'''
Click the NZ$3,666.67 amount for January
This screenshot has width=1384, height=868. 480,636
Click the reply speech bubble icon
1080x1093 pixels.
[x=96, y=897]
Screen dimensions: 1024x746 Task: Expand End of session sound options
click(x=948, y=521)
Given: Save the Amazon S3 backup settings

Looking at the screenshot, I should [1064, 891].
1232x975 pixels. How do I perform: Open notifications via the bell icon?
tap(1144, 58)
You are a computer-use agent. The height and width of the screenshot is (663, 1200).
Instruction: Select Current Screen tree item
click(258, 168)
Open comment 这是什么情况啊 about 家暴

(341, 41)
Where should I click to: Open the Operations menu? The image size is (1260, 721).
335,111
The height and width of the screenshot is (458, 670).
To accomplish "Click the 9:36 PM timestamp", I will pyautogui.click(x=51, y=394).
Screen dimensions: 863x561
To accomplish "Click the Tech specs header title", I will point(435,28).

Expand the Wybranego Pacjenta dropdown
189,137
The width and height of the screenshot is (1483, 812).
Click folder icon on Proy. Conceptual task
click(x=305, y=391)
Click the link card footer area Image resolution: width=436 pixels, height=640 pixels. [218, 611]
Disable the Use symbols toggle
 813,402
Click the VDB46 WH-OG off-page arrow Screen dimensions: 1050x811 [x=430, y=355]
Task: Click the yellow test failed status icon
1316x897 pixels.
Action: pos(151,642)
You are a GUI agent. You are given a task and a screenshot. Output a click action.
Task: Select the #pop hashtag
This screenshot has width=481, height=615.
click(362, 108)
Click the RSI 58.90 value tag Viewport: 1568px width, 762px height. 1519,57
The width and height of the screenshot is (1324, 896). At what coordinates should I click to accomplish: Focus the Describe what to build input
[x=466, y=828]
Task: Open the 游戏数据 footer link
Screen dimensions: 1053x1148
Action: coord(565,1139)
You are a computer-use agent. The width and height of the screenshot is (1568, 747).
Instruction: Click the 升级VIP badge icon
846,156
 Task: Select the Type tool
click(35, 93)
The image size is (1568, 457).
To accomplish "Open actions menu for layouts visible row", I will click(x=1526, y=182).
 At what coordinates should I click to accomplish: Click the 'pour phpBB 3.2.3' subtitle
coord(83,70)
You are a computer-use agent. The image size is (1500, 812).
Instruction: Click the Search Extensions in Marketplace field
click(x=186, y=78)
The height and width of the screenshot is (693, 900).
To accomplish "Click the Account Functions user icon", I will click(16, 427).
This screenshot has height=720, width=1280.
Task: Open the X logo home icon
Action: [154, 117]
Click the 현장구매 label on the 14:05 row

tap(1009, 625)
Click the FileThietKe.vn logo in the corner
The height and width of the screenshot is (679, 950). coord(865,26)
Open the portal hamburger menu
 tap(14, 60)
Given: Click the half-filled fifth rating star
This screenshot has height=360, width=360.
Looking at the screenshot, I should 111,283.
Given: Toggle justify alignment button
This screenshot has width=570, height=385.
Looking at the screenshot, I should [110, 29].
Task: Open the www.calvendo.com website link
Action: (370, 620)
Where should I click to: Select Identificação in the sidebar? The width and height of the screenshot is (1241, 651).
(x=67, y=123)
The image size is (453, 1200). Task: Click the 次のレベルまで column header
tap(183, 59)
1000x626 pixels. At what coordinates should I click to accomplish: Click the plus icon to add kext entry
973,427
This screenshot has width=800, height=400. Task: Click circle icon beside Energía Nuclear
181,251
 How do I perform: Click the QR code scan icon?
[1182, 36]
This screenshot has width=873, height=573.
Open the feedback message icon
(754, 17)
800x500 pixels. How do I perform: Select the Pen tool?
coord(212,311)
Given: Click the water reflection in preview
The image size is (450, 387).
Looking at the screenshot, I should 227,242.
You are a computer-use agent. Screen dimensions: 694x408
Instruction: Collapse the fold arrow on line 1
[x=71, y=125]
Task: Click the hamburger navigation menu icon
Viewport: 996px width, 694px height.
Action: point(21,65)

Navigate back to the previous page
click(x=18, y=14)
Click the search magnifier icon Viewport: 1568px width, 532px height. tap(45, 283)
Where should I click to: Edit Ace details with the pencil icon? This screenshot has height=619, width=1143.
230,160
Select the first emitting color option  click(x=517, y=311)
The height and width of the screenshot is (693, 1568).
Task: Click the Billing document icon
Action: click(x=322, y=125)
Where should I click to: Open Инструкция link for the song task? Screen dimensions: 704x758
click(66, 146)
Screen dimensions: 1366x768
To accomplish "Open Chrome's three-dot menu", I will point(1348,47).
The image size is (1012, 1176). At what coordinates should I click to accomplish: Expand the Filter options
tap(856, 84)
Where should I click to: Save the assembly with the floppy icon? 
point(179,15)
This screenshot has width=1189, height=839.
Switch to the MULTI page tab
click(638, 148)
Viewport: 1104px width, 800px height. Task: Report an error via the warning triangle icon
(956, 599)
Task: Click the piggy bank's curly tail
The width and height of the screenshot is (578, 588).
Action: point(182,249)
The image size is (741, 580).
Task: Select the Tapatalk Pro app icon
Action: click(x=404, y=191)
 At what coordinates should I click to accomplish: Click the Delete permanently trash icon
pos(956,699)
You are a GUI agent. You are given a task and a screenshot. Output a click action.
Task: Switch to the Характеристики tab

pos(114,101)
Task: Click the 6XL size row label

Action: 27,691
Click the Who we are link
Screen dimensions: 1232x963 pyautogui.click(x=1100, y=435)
'''
> _EXERCISE REQUIREMENTS_
Retype the lines of the material from the one containing "This screenshot has width=1189, height=839." through the last line, exactly, and give no other lines.

> _EXERCISE ANSWER_
This screenshot has width=1189, height=839.
Switch to the MULTI page tab
click(638, 148)
Viewport: 1104px width, 800px height. Task: Report an error via the warning triangle icon
(956, 599)
Task: Click the piggy bank's curly tail
The width and height of the screenshot is (578, 588).
Action: point(182,249)
The image size is (741, 580).
Task: Select the Tapatalk Pro app icon
Action: click(x=404, y=191)
 At what coordinates should I click to accomplish: Click the Delete permanently trash icon
pos(956,699)
You are a GUI agent. You are given a task and a screenshot. Output a click action.
Task: Switch to the Характеристики tab

pos(114,101)
Task: Click the 6XL size row label

Action: 27,691
Click the Who we are link
Screen dimensions: 1232x963 pyautogui.click(x=1100, y=435)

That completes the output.